Try it: Tell me, please, how many lines in the records below include the word "agent". Give no more than the number.

Material for this task:

┌────────

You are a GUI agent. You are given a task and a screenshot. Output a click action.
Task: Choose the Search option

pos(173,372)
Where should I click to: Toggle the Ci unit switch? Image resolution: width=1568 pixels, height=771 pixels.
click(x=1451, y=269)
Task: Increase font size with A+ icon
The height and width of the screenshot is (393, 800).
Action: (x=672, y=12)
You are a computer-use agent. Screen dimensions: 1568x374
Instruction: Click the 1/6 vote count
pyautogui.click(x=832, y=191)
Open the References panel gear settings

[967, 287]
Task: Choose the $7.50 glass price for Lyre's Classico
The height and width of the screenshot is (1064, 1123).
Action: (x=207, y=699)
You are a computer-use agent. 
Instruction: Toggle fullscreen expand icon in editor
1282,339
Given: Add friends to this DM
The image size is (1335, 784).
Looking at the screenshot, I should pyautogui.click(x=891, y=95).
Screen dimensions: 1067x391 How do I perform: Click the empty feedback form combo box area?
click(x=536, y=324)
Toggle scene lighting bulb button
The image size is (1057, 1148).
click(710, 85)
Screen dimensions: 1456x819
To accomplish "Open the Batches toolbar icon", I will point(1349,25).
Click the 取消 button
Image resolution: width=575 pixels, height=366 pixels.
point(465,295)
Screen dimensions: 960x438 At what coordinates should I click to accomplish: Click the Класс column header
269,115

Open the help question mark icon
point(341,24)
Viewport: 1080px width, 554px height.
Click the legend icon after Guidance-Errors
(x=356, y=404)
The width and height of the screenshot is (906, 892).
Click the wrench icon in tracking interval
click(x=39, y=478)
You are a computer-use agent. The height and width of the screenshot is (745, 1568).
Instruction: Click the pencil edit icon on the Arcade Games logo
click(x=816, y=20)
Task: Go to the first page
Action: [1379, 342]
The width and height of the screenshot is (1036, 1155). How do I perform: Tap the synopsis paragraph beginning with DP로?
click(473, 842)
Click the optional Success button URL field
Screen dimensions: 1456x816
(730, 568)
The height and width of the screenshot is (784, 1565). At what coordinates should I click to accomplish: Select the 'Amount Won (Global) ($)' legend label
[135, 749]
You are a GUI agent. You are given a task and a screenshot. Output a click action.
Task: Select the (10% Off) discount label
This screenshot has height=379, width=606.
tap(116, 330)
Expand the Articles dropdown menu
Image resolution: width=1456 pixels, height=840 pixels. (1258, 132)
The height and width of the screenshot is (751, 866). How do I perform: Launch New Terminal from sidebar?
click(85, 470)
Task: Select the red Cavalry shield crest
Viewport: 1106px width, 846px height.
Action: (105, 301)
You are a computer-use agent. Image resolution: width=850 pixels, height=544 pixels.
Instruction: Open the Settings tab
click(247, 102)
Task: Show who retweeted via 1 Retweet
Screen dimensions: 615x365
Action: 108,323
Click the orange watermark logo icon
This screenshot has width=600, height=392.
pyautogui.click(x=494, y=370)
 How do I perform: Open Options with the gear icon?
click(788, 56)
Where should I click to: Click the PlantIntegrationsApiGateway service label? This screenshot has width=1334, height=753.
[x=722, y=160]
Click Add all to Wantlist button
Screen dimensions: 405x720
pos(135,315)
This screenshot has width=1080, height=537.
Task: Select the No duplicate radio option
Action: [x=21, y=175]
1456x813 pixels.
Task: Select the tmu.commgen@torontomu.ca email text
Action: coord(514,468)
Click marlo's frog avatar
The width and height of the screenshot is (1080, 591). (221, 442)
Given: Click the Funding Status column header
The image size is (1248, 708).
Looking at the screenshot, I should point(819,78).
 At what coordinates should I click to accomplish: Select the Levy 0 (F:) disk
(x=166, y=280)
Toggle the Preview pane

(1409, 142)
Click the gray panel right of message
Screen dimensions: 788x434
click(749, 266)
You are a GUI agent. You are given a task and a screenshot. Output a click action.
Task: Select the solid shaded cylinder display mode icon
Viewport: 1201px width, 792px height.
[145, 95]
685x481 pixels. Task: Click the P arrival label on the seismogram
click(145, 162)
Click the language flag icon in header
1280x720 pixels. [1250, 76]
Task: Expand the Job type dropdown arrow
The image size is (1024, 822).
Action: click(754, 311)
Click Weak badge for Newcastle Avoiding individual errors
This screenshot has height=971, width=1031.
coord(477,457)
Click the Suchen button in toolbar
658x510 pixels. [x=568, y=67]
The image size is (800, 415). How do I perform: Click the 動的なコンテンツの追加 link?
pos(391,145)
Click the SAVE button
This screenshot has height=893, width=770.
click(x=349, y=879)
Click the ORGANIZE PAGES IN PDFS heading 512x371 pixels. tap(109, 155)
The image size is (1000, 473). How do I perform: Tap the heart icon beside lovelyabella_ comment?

└────────

Output for this exercise: 7